Imagine a rip van winkle scenario where you are put into "suspended animation" and spend 100 of your years passing through space. Yet you have not aged and are not aware of time passing. When you arrive at the far end only an instant of your time has elapsed.
Now after spending a few days there you repeat the process and another 100 years passes. Fine. So that on earth 200 years have passed since you left. Nothing of the world you knew remains. Nations have come and gone. Pollution, wars, climate change. Perhaps even civilization itself has disappeared. All of which means that interstellar travel could only be a means of buggering up still more of the universe. But not of bringing back anything of value to our world.
- jeffdanielkLv 41 year ago
Newtonian physics does not say anything about the speed of light. Relativity says nothing can exceed the speed of light.
Interstellar travel is not impossible. You could travel slow to a star and take hundreds of years. Or you could go near the speed of light, and relativistic time dilation effects would allow you to get there in just days or weeks relative to the travelers.
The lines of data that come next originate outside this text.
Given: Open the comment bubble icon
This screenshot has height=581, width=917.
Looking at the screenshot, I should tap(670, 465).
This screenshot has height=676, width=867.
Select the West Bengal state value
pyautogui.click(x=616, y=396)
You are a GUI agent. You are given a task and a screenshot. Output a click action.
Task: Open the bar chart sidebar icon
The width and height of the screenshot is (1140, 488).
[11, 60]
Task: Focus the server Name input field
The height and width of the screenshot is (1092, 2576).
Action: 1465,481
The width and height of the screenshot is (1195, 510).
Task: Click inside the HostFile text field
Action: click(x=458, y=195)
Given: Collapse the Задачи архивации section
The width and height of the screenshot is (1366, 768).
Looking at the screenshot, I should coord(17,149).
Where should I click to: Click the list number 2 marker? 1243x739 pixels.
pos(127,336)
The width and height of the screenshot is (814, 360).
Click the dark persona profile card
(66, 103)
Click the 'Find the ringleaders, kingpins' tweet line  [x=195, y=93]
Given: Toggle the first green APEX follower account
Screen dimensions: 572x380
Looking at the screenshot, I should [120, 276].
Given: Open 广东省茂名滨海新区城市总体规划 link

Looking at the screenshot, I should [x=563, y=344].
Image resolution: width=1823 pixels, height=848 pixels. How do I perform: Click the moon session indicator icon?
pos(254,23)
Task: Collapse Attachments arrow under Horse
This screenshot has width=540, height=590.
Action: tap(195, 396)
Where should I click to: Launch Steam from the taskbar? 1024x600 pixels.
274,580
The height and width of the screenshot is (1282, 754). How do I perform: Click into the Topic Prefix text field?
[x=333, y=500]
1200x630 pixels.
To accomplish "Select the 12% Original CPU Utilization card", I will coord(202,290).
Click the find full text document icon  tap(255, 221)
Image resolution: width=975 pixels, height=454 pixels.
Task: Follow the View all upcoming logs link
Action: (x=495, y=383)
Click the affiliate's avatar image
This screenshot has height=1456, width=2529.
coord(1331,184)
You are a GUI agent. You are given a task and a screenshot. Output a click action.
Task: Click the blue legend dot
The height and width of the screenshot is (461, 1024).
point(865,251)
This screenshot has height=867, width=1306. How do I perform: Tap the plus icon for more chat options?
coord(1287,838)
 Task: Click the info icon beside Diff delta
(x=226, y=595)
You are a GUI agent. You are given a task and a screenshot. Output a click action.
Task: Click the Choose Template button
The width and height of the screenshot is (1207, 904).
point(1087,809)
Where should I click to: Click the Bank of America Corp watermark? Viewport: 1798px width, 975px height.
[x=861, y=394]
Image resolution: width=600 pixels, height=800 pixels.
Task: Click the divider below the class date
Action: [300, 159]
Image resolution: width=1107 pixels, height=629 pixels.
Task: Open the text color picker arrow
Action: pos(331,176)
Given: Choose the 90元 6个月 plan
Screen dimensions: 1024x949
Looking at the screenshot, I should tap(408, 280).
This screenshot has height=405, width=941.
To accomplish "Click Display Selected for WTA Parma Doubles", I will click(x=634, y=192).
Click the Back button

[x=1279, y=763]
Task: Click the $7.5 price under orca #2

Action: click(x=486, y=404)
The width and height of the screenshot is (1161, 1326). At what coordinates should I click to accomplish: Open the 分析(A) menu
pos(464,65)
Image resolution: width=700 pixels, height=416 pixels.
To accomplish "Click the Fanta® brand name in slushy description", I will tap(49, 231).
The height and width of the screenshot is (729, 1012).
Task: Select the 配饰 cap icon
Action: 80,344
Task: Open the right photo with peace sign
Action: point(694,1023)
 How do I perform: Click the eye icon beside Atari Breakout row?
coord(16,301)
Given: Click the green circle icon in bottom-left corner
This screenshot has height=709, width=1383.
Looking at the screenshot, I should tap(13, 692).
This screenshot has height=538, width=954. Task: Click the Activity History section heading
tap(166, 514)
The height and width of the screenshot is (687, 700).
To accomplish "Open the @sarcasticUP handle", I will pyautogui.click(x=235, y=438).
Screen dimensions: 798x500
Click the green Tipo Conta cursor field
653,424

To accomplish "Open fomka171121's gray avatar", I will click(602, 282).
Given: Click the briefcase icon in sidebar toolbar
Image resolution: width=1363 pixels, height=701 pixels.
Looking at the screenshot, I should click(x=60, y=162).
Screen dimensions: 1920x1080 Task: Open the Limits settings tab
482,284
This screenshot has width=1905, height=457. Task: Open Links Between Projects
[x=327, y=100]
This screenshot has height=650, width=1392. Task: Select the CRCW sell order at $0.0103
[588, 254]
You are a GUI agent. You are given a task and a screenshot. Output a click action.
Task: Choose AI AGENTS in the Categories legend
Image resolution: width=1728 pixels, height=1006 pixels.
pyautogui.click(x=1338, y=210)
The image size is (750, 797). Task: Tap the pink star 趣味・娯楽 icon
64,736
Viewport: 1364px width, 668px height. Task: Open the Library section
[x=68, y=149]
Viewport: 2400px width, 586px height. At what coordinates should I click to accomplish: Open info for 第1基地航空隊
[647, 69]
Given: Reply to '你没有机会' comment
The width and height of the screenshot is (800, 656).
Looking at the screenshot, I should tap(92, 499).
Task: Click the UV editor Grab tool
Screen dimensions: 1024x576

- Old Man DirtLv 71 year ago
Science assumes nothing can travel faster then light because light is the fastest thing we can detect. Given the mathematical relationship between mechanical energy, sound energy and light energy in relative speed to one another the next energy form above light would have a speed of c (pi^100). Meaning the speed of light times pi raised to the 100th. This is fast and given the "wave length" would affect even subatomic particles and be able to move entire galaxies at speeds greater then the speed of light.
- busterwasmycatLv 71 year ago
Newton never foresaw a limit to rate of motion of anything. That came from Einstein. If Einsteinian thinking is correct, then distance has a fixed minimum time to travel it. It is not obvious that distance and time are precisely as we imagine them in our 4-D image of spacetime. Shortcuts might exist somehow.
Interstellar travel is not impossible even if the rate limit applies. It simply means that interstellar travel will take very long (absolute) times. That would not be very practical for the individual doing the traveling, but it would not be impossible, and if the travel could be performed at high enough rates (speeds), then time dilation could even make it so a particular individual could achieve shorter trips, even if time in its normal perspective passed fast relative to that individual.
You ask a question for which the answer is not truly known.
- Anonymous1 year ago
With all the contingent problems we have to face every day , i wonder if it makes sense conjecturing interstellar trips ^_-
- choko_canyonLv 71 year ago
interstellar "travel is" impossible, not "travels are". Okay, so what's your question exactly?